TNSR technology architecture diagramFigure 1 TNSR Software Stack Block Diagram


FD.io (Fast data – Input/Output) is a set of Linux Foundation projects and libraries that support robust, flexible, programmable and composable services on commodity hardware platforms. FD.io offers software-based high-performance, low-latency and resource-efficient networking packet processing solutions for bare metal, VM and Cloud Native(container) in a combination of deployment environments.

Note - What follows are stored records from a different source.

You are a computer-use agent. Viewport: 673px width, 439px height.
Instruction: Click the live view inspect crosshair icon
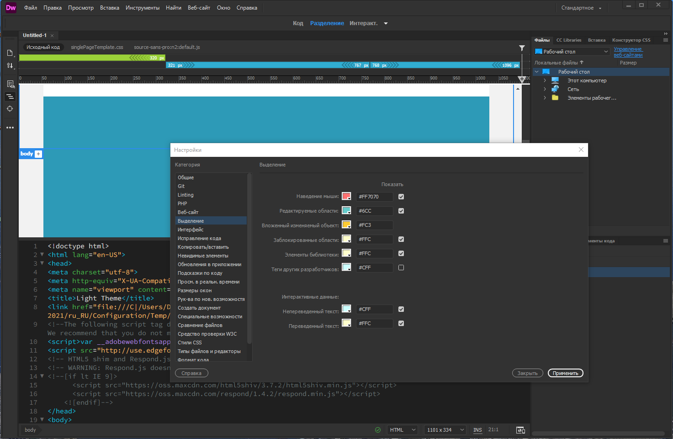pos(10,109)
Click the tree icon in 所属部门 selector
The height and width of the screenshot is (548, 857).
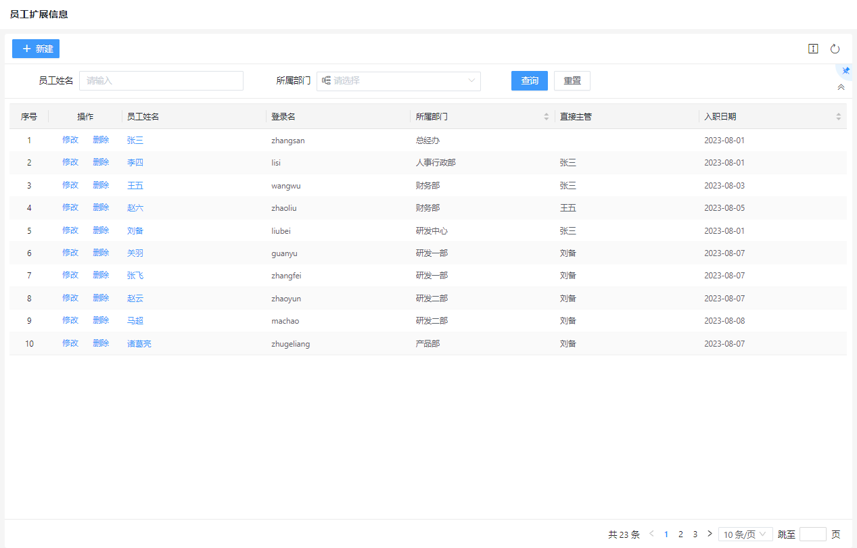pyautogui.click(x=326, y=81)
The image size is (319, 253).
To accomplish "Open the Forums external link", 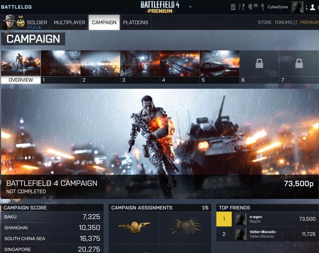I will click(x=286, y=22).
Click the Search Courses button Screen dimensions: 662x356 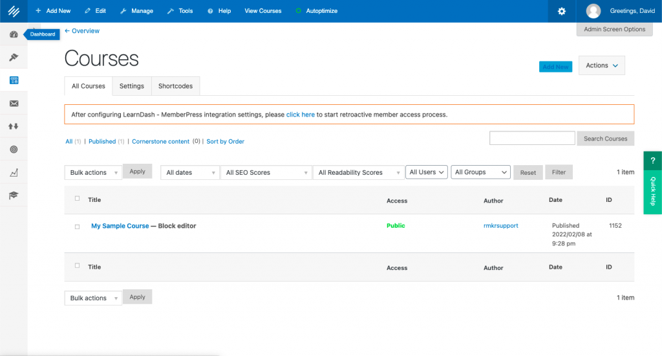605,139
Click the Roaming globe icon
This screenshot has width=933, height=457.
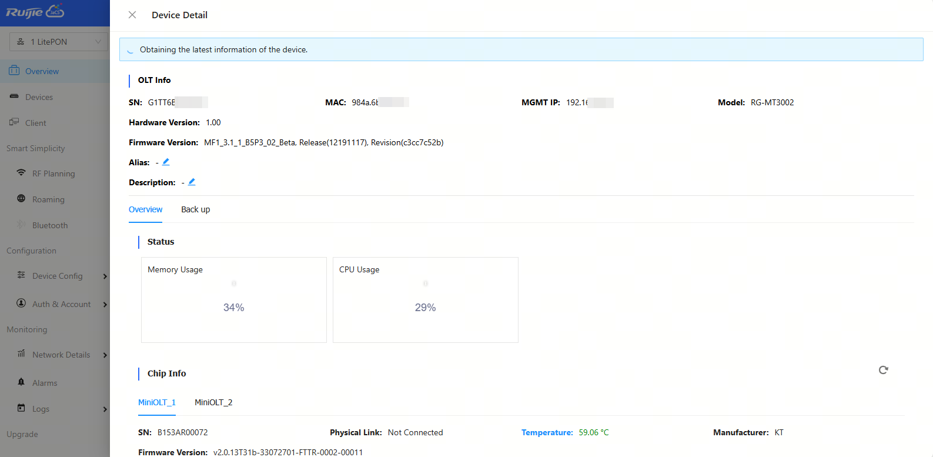tap(21, 199)
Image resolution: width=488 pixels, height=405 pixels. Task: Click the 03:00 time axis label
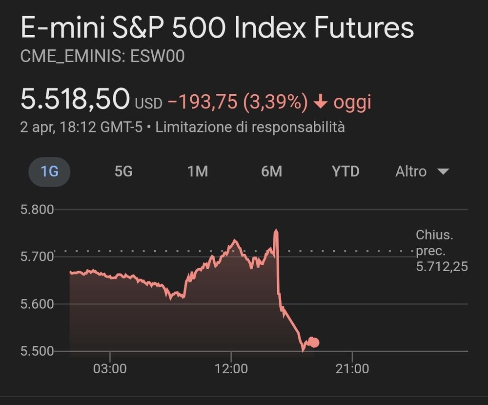110,368
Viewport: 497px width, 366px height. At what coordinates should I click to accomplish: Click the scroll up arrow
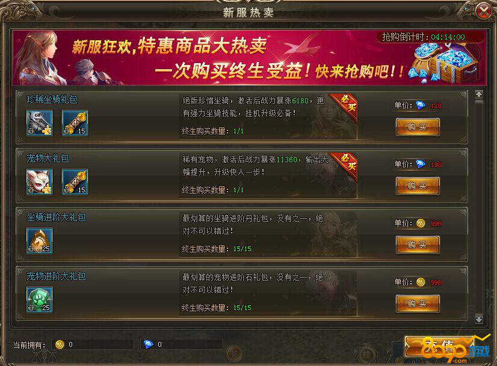(479, 94)
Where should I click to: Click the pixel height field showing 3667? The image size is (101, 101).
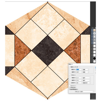point(79,72)
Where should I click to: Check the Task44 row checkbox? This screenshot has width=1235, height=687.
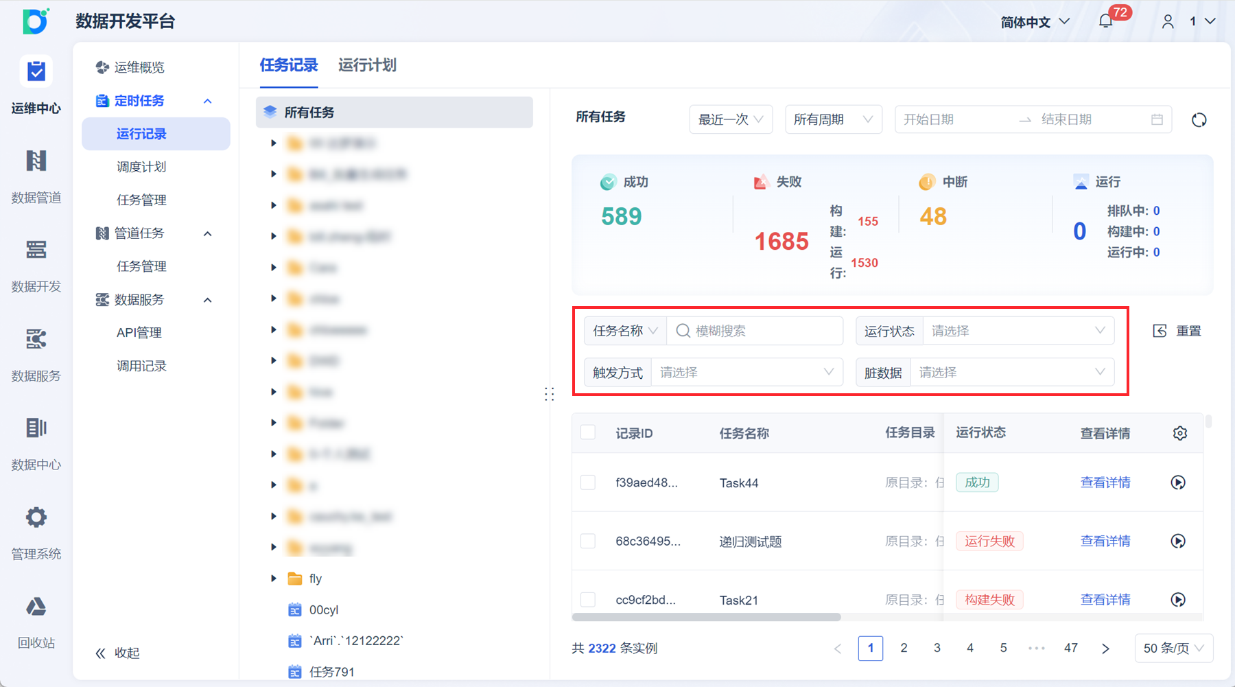(x=588, y=482)
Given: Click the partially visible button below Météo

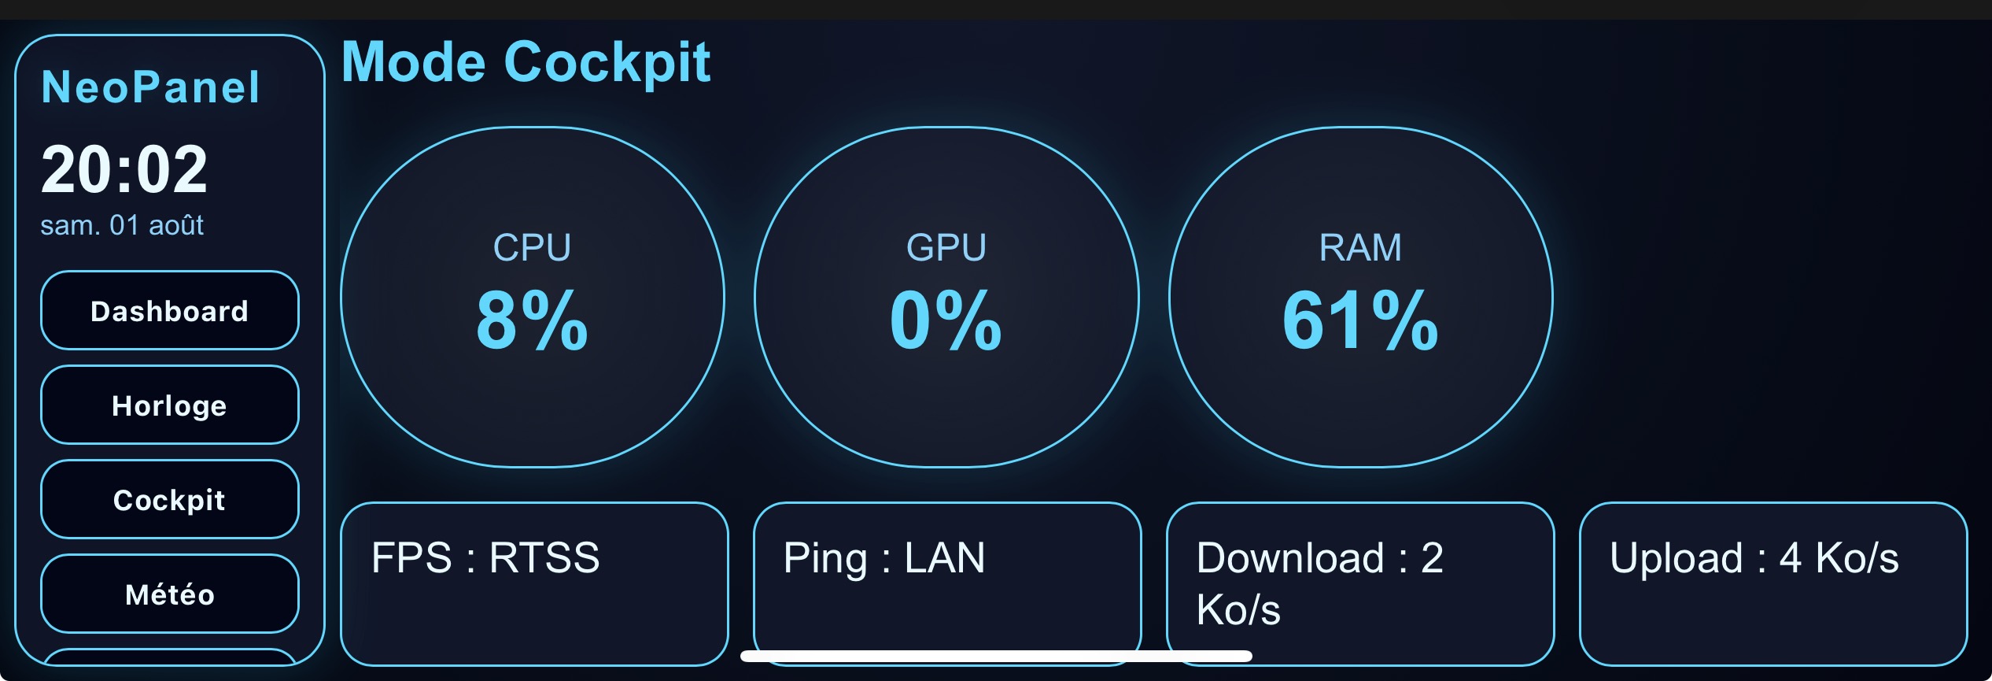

A key component of FD.io is the Vector Packet Processing (VPP) library. VPP is a highly modular, flexible software packet processing block allowing for new packet processing functions to be easily “plugged in” without changes to the underlying code base. The main innovation in VPP is that it processes a number of packets in parallel instead of one at a time. This spreads the overhead of lookups and instruction cache code fetches across an entire set of packets - contributing to a dramatic improvement in efficiency. Hence, the performance scales linearly in proportion with deployed CPU/thread count in a deterministic manner, and with low latency. FD.io supports developer-friendly features such as runtime counters (for throughput, IPC, errors, etc.), pipeline tracing facilities, multi-language API bindings and VPP command line introspection. This efficiency and flexibility gives developers and integrators the potential to easily build a variety of packet processing solutions ranging from layer 2 all the way up to layer 7 applications. Fd.io VPP readily supports widely used network functions such as layer 2 - layer 4 stack, IPsec and more. When combined with DPDK, VPP processing can occur in user mode using a polling driver instead of being interrupt driven. This further contributes to its performance and scale benefits. Figure 2 below describes how FD.io fits in the broader ecosystem of open source networking and computing initiatives.

TNSR-Complete-StackFigure 2 FD.io in the overall cloud stack


The school chose the FD.io-based TNSR software solution since it fit the school’s above listed networking needs in terms of being open-source, high performance, scalable, capable of running on commodity hardware, programmable and cost efficient. The performance and scale were achieved on existing hardware without any additional capital expenditures. The programmable management capability aligned with the school’s agile continuous integration (CI), and continuous delivery (CD) methodology of rolling out the Broadband Handrail program.

TNSR, with FD.io VPP and DPDK at its core, delivers high-performance packet processing with low latency for routing, NAT, port forwarding, firewall functionality— all running on commodity hardware. The FD.io engine also provides greater scalability across a number of metrics. The following table summarizes the school’s experience with a pfSense solution versus the TNSR solution.

 

TNSR-Before-and-After-MigrationTable 1: Before and After Migration to FD.io based solution

The school plans to exercise the Site-to-Site IPsec functionality of TNSR software in the near future to secure the traffic between its training network and its Microsoft Azure-based virtual private cloud network. Once encryption enters the picture, TNSR is expected to far outperform pfSense Plus performance, making the upgrade even more valuable. The school also plans to open source the cybersecurity tools and templates to make them accessible to a wider community at no cost. With a FD.io-based TNSR solution, The US Army Cyber School is successfully addressing the evolving networking and security needs of their training cloud infrastructure for openness, high performance, scale, programmability and cost.